The observed differential effect of NO on flowering of Arabidopsis (He and others 2004) and Lemna (present study) is nothing new, as promotive or suppressive effects of plant hormones on flowering is known to vary among different species (Fujioka and others 1983). Thus, Lemna, a monocot, responding to NO in a manner different from Arabidopsis, a dicot, is not surprising. One possible explanation for the contrasting effect of NO on the flowering of Arabidopsis and Lemna could be that NO under inductive conditions represses flowering, whereas under noninductive conditions it induces or promotes this response. The present observations that NO induced flowering under noninductive conditions (as in L. aequinoctialis 6746 under long days and in L. aequinoctialis LP6 under either of the photoperiods) and inhibited flowering under inductive photoperiodic conditions (as in L. aequinoctialis 6746 under short days) conform with this presumption. The inductive effect of NO on flowering could have been due to the initiation of a cascade of events leading to the activation of genes involved in flowering normally affected by a favorable photoperiod. It is well known that several genes affected by NO are also regulated by light (Grün and others 2006; Thomas 2006). He and others (2004) also observed that NO influences the regulation of genes responsible for photoperiod perception and the ones associated with floral transition. The inhibitory effect of NO on flowering in L. aequinoctialis 6746 under inductive short-day conditions could have been due to a buildup of supraoptimal levels of NO itself or component(s) of its signaling pathway. The speculation derives credence from the fact that NO is known to be a global player in the hormone signaling pathway (Neill and others 2003) and can directly or indirectly influence signaling cascades involving Ca2+, cGMP, and so forth (Durner and others 1998).
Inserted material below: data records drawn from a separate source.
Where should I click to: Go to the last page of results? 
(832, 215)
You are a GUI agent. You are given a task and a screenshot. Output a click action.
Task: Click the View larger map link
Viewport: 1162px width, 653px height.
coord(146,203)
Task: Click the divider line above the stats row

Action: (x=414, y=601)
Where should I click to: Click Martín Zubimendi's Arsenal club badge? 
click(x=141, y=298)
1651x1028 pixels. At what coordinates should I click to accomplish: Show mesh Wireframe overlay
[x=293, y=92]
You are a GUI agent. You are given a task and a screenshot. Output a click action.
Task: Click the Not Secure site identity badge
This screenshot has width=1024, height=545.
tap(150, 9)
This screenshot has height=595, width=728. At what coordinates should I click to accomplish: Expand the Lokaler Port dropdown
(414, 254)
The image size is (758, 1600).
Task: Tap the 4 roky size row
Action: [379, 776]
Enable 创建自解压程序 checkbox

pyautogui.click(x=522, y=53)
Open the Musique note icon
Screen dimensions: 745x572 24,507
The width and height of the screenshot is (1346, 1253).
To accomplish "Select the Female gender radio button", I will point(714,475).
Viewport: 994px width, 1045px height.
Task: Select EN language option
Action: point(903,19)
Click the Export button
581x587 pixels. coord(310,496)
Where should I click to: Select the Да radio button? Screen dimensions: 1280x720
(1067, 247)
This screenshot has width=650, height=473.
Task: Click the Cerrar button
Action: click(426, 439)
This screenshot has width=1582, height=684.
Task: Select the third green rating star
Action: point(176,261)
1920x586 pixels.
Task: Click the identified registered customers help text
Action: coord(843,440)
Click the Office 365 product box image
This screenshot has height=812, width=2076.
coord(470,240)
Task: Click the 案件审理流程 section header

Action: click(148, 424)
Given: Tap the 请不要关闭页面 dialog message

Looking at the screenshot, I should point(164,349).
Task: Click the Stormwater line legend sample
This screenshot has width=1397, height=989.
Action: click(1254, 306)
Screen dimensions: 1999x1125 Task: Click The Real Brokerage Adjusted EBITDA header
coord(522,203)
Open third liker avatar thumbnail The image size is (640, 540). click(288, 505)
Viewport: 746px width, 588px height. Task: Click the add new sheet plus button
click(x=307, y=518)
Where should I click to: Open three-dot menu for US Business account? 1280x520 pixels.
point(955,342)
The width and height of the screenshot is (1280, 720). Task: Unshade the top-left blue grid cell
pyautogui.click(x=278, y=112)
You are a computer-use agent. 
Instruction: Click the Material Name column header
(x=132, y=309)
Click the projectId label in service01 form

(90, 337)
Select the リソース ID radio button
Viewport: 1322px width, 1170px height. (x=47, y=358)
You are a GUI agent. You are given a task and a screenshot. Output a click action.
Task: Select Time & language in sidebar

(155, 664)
In conclusion, the present communication reports the inductive effect of NO donors on the flowering of duckweeds. The earlier reported and presently confirmed effect of CN- on flowering of Lemna appears to be partly mediated through NO. However, the signaling events leading to induction of flowering of the studied plants by NO at the moment remain largely inexplicable. Therefore, it would be worthwhile to investigate the signaling pathway connecting NO and flowering. One possibility that also needs examination is that the observed flowering due to NO could be a stress response. Stress-induced flowering has been reported in many plants (Wada and Takeno 2010) and NO, besides being known to alleviate stress, causes stress in certain situations (Arasimowicz and Floryszak-Wieczorek 2007). The observed inhibitory effect of NO donors on the vegetative growth of the studied plants is also indicative of stress caused by NO donors. The present findings would necessitate a fresh outlook into relating NO with flowering.